# [PROBLEMS AND TASKS]
1. In the post on trolling below, set down everything from "The problem isn't" down to "of the community." with no changes.
2. According to the post on trolling below, what is the origin of the term "trolling"?
3. Decide whether each statement agrees with the post on trolling below, and answer yes or no with the deciding words quoted from the post. (a) The term "trolling" is taken from a fishing practice. (b) Comment voting on RTH requires readers to post a reply in order to reject an inappropriate comment. (c) A strong negative score on an obvious troll confirms that its opinion is illegitimate and/or non-representative.

# [DOCUMENT TEXT]
__________________________________________________
UrbanRenaissance wrote:

The problem isn't just the people posting derailing comments but also those who respond to those comments.

Absolutely. A principal goal of trolling is to sidetrack other readers into irrelevant secondary debates rather than constructively discussing the real issue.

The term "trolling" comes from the fishing practice of trailing a shiny lure or juicy bait behind a slow-moving boat in the hopes of catching fish that can't resist the urge to bite. (Of course, the secondary reference to the troll under the bridge is also applicable.)

One reason people may feel obliged to reply to an obnoxious troll is concern that if the comment is allowed to stand unchallenged, it will: a) indicate that the troll has a legitimate point and/or b) be regarded as a representative sentiment of the community.

In light of this, a major purpose of comment voting on RTH is to give readers the ability to respond to an inappropriate comment without having to post a reply to assert their rejection of the inappropriate comment.

A strong negative score on an obvious troll confirms that the opinion expressed therein is illegitimate and/or non-representative, hence allowing other participants to interpret the troll as damage and route around it (to borrow a quote from John Gilmore).
__________________________________________________
# [DATA EXCERPT]
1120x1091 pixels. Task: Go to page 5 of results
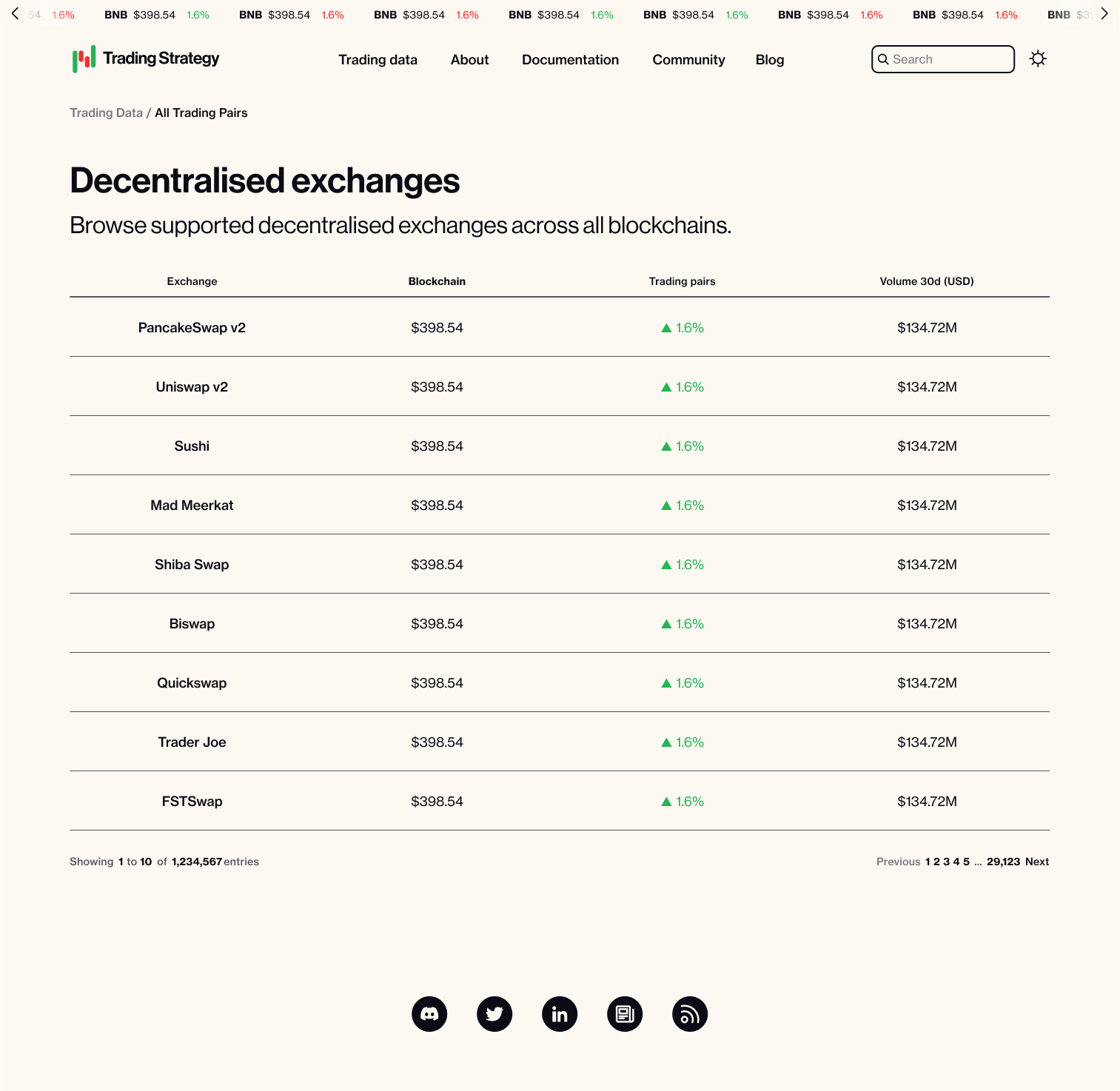(x=967, y=862)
__________________________________________________
# [ANSWER SET]
1.
The problem isn't just the people posting derailing comments but also those who respond to those comments.

Absolutely. A principal goal of trolling is to sidetrack other readers into irrelevant secondary debates rather than constructively discussing the real issue.

The term "trolling" comes from the fishing practice of trailing a shiny lure or juicy bait behind a slow-moving boat in the hopes of catching fish that can't resist the urge to bite. (Of course, the secondary reference to the troll under the bridge is also applicable.)

One reason people may feel obliged to reply to an obnoxious troll is concern that if the comment is allowed to stand unchallenged, it will: a) indicate that the troll has a legitimate point and/or b) be regarded as a representative sentiment of the community.

2. It comes from the fishing practice of trailing a shiny lure or juicy bait behind a slow-moving boat in the hopes of catching fish that can't resist the urge to bite.

3.
(a) Yes: "comes from the fishing practice of trailing a shiny lure or juicy bait behind a slow-moving boat"
(b) No: "without having to post a reply to assert their rejection of the inappropriate comment"
(c) Yes: "A strong negative score on an obvious troll confirms that the opinion expressed therein is illegitimate and/or non-representative"